(foto de José Velente)
Perdi uma boa parte do dia no quintal. Ao fim da tarde saí. Desci pelo churrião, em direcção ao rio e resolvi subir a um ponto do Arsaio, na outra margem. Aí, frente à nossa aldeia, fica uma encosta íngreme, coberta por lameiros e freixos, que desce a pico sobre uma ravina. Desse lugar vê-se o lado oriental da nossa aldeia, uma série de casas em granito sobre uma escarpa, com telhados em telha velha, de um vermelho já desbotado, diversas amendoeiras e nogueiras a despontarem dos muros dos quintais, aqui e ali, uma chaminé a fumegar, algumas peças de roupa, estendidas a secar. Mais acima a igreja, o cedro do cemitério, a torre de menagem, a ruína da Senhora do Castelo, a torre de menagem.
Tinha ainda umas duas horas de sol, e este foi descendo vagarosamente sobre os campos da correia, na direcção de Porto-de-Ovelha e a luz sobre os telhados e muros foi-se tornando mais amarelecida, mais intensa e dourada. Antes de me sentar, fitei por momentos o Vale da Lapa, até à folha do Côa, as colinas distantes, em primeiro plano os carvalhos do Pombal, e o caminho do Pindelo com profundos sulcos escavados pela água, e depois observei a nossa aldeia, aquele ninho aconchegante onde todos os traços de telhado, todas as empenas, todas as chaminés, me eram familiares. Mesmo por baixo do adro, um telhado, anteriormente de um castanho-escuro, foi agora recuperado e apresentava um tom mais avermelhado. Era a casa do Seixas, com aquele terraço aberto sobre a Travessa das Moreirinhas, onde exibe uma antiga estela funerária. Ainda não me tinha apercebido, mas ele reparou o telhado inteiro no último Verão. Um pouco mais ao lado a casinha do Manuel da Malhada, térrea, sem telhado ainda, mas com antena de televisão. Divorciou-se e já não a concluiu.

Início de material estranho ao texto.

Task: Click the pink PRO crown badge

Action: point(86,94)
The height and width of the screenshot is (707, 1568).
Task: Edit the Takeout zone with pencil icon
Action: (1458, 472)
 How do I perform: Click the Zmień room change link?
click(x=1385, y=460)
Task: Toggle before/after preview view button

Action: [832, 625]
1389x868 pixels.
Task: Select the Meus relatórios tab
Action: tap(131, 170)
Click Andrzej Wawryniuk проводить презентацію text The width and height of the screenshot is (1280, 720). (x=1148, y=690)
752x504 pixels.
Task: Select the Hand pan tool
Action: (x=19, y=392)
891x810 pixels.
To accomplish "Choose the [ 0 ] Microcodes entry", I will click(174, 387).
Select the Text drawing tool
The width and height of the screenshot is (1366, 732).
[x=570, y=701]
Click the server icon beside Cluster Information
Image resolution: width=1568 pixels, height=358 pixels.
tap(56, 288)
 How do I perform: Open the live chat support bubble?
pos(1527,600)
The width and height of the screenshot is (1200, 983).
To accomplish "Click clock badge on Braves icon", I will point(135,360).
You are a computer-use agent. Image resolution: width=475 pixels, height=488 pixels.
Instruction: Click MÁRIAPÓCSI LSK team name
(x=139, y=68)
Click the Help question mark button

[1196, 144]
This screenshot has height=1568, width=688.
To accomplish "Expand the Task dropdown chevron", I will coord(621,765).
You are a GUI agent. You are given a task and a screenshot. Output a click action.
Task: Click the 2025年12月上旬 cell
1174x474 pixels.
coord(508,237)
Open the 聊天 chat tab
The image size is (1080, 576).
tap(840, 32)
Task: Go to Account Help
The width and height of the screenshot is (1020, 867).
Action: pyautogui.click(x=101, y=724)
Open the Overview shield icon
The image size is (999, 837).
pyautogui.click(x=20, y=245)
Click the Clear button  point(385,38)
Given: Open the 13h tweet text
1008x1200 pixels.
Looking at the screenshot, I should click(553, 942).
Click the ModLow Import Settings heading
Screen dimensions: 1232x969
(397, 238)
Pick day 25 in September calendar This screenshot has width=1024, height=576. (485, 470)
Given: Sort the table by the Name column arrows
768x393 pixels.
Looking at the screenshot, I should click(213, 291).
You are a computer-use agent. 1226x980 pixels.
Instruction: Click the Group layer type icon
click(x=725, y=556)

Algumas das casas, já têem os telhados arruinados. Todas elas pertenciam a alguém, foram construídas por alguém, alguém que viveu, comeu, dormiu, fez, teve e criou filhos e morreu lá dentro. Mas já há muito as suas chaminés não fumegam. Apenas resistem as árvores nos pequenos quintais, os pequenos prados, as últimas cepas de vinhedo, as últimas cerejeiras, que já ninguém sabe a quem pertencem.
O que os poucos e últimos habitantes vêem nas suas casas e quintais, não consigo eu ver daqui. Que o mosto fermentou e é preciso atestar a pipa, que a latada perdeu toda a rama, que a chaminé não puxa o fumo, a escava-terra mina o cantinho dos alfobres, o porco ceva para a matança, tudo isso eu não consigo ver daqui. Mas aquilo que eu vejo da nossa aldeia, outros não conseguem ver.
Ninguém vê o verde característico da figueira que nasceu no corta-águas da ponte, a suavidade do calor a subir nos telhados, por entre as copas das nogueiras, o verde-salsa da casa do Zé da Laura contrastando no cinza granítico dos muros da Mundanha, a branca agulha da torre sineira a furar a imensidão azul do céu, a graça com que o cedro do cemitério interfere com o amrelo-ôcre da torre de menagem. Ninguém repara como lá em baixo, nas veigas e hortas junto ao rio, o amarelo dourado do entardecer é mais profundo e se distingue perfeitamente da faixa azul das colinas que se erguem lá para as bandas do Carril.
Ninguém percebe, a não ser eu, que é precisamente a esta hora do pôr-do-sol, que a alma das coisas se desprende e o jogo das cores se torna mais vivo e aprimorado, que a qualquer outra hora do dia.